Sometimes a site will work fine with Selenium or Playwright until you try headless mode. Then it might fling up some anti-both mechanism. Or just stop responding altogether. Fortunately there are some simple things that you can do to work around this.
These are the approaches that I usually take.
Explicit User Agent
Using an explicit User Agent (rather than the one used by default with Selenium or Playwright) is often enough to persuade a site that you are a legitimate browser.
Get a User Agent string from a recently updated browser.
USER_AGENT = "Mozilla/5.0 (X11; Ubuntu; Linux x86_64; rv:137.0) Gecko/20100101 Firefox/137.0"
That’s from Firefox. You might have more success with a Chrome User Agent.
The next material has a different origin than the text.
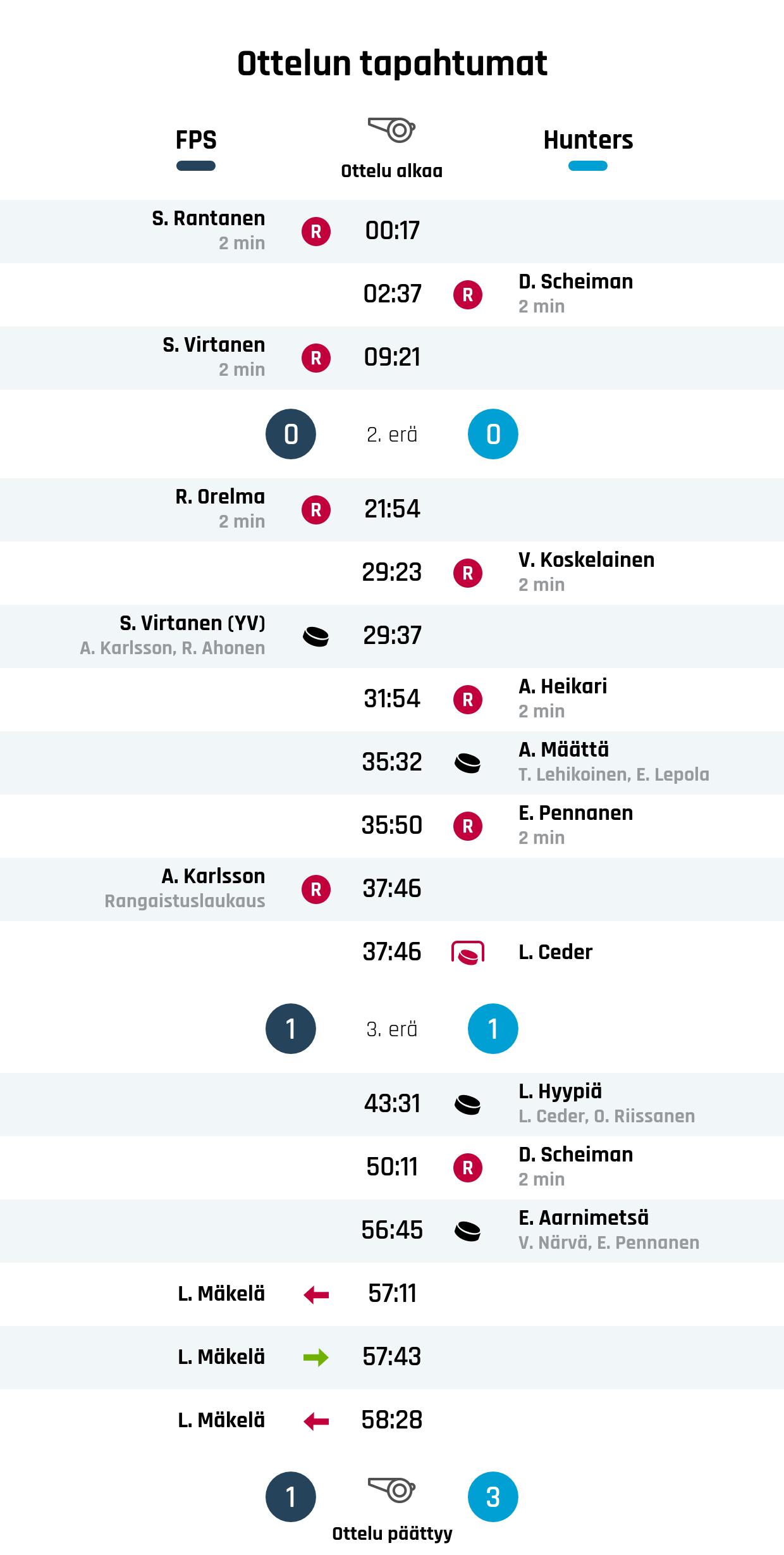Click the green arrow icon at 57:43
The image size is (784, 1555).
[x=316, y=1358]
Try various options.
With Selenium:
options = Options()
options.add_argument(f"user-agent={USER_AGENT}")
driver = webdriver.Chrome(options=options)
With Playwright:
browser = p.chromium.launch(headless=True)
context = browser.new_context(user_agent=USER_AGENT)
page = context.new_page()
Virtual Framebuffer
Another approach is to simply not use a headless browser at all.
Normally I’ll use a headless browser under the following conditions:
- a crawler that’s working reliably and I don’t need to monitor its progress;
- a crawler that’s running on a remote server; or
- a crawler that’s running in a container.
Presumably the first case is not applicable here because we’re talking about crawler’s that don’t run well in headless mode. In both of the remaining cases using a Virtual Framebuffer is a good option.
First install the xvfb
package. Instruction below is for Debian-based machines.
sudo apt-get update -q
sudo apt-get install xvfb
Now start the framebuffer as a background process.
Xvfb :99 -screen 0 1024x768x16 &
That will effectively launch a virtual X11 server. It’s “virtual” in the sense that it doesn’t require any physical hardware. Breaking down the arguments:
:99
— the display number;-screen 0
— the screen number;1024x768x16
— the width, height and colour depth of the virtual display.
Set the DISPLAY
environment variable to correspond to the display number specified when launching the framebuffer.
export DISPLAY=:99
Now you can run the crawler without headless mode but it will not launch a browser window onto a physical display. Rather the browser will be rendered onto the framebuffer.